I just returned from a five-day backpack on the northern tier of Mount Rainier’s Wonderland Trail and I’m here to report: You can do just a section of the famed trail — not the whole 90+ miles — and still have a wonderful time communing with our mountain.
You also don’t have to set any speed records to come away with a great sense of accomplishment — not to mention a big, goofy smile on your face.
I went with my 21-year-old daughter, with whom I’ve been traveling the world for years, and this ended up near the top of our best-trips-ever list.
She had mentioned a couple years back a captivation with hiking the Wonderland, the famed loop route around Washington’s iconic peak. But it’s been a while since I’ve backpacked multiple nights, and the Wonderland is known as a challenging up-and-down grind. Plus, there was the daunting logistical challenge of finding two weeks or so in which to do it — in both of our busy schedules — along with all the planning and food caching and permitting required.
So I took a look at doing it in sections. The mountain’s less-visited north side — including the Spray Park alternate route, with what’s reputed to be some of the national park’s most spectacular scenery — sounded like a good starter.
I researched it and proposed a 24-mile, four-night trip, spread across four different trailside camps, that wouldn’t wear us out and would give short-enough hiking days to allow packs-off exploring. I faxed in my permit request and submitted the $20 reservation fee when the application period opened last March 15. I specified the third week of August as my first choice — hoping that we’d hit the peak of wildflower season — and picked the option of varying that by a few days if it meant getting the desired camps.
It was a record year for Wonderland permit requests, with more than 1,450 filed in the last half of March. But in early May, a confirmation letter came. We got all our requested camps, with the dates shifted by only one day. The trip was on.
We started from Mowich Lake last Tuesday and ended at Sunrise Visitor Center on Saturday. Our first day, which included driving from Seattle and making a side trip to Carbon River Ranger Station to pick up our permit, was an easy intro, with only a couple miles of hiking into Eagle’s Roost camp. It gave us time to set up camp and then amble up the trail with just fanny packs to see Spray Falls — for my money, one of the more spectacular alpine cataracts anywhere — and continue on to the start of wildflower-festooned Spray Park.
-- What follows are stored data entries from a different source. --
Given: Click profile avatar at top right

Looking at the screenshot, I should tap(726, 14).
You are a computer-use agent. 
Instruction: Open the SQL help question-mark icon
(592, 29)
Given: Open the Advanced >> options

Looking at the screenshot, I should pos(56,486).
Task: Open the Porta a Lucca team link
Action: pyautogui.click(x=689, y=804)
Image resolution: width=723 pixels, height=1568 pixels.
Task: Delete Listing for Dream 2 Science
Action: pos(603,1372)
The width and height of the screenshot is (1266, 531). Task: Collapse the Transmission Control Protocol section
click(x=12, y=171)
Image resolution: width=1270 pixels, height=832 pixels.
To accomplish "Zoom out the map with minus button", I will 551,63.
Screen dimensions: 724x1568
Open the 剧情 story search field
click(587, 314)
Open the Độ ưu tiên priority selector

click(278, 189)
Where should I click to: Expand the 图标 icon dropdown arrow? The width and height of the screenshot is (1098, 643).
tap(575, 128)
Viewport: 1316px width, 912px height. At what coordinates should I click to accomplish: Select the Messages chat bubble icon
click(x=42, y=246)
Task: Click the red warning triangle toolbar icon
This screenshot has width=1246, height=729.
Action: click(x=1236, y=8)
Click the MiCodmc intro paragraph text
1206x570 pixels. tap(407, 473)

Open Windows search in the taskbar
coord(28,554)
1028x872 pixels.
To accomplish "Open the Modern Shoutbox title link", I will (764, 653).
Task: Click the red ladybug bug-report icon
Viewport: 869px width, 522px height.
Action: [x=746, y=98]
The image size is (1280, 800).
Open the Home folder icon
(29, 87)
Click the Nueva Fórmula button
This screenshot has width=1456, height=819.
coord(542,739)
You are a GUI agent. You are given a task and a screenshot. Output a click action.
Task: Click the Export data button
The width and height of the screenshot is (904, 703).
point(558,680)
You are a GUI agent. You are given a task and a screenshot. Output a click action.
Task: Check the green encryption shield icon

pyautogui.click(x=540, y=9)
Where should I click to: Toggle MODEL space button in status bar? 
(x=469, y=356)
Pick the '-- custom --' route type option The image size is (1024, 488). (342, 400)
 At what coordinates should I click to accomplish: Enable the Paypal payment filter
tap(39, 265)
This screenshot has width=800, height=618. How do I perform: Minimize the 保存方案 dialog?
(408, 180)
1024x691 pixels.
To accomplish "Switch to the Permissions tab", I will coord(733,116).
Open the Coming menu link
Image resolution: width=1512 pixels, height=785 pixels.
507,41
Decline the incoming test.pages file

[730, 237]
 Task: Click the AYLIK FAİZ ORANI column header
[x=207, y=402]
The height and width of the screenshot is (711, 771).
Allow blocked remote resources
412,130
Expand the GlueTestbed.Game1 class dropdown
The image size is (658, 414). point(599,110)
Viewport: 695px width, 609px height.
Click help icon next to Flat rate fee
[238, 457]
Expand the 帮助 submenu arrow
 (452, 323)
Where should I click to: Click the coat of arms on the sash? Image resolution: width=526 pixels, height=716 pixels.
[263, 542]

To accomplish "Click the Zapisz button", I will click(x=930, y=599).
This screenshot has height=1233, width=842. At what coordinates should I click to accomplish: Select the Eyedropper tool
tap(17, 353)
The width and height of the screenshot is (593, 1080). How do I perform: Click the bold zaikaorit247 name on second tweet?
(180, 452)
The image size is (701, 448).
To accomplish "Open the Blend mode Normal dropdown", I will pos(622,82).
Through the week, our days averaged four to six miles of hiking with well-stuffed packs (even five days’ worth of food adds up). Our route ranged from deep forest to flowery, fairyland meadows to treeline snowfields that felt like we were on the way to Valhalla. We had time to sit by creeksides and play our pennywhistles — my daughter is skilled at getting tunes from these Irish flutes, and I stumble along with her. We perched at a meadow’s edge to paint watercolors of the mountain or of rock gardens bursting with scarlet monkey flowers and gentian blossoms of the deepest blue. Along the trail, we found time to pause and inspect myriad clumps of curious fungi, some shaped like tiny castles, others resembling lobes of cauliflower.
Saw no bears. Saw lots of pikas, several marmots and a couple of up-close glaciers. Met other hikers each night as we gathered with our water filters around campsite watering holes or hung our food on bear poles.
We started slowly, but by week’s end we were almost charging up hills. And hills there were: Along one memorable stretch between Moraine Park and Mystic Lake, the trail builders needed to get us from 4,500 feet to 6,000, and they decided to do it quickly. “It’s like they just pushed the ‘up’ button,” I bellowed unbelievingly as we staggered around about the eighth short, steep switchback.
But in the end we were strong and a little proud. And despite the trail’s reputation for being booked heavily in summer, at times we hiked for hours without seeing another human. The challenge, the beauty and the bonding nourished our souls.
Want to plan a hike for yourself? Click here for more information from Mount Rainier National Park. Or check out this recent story about doing the entire loop, or this one about Wonderland Trail strategizing.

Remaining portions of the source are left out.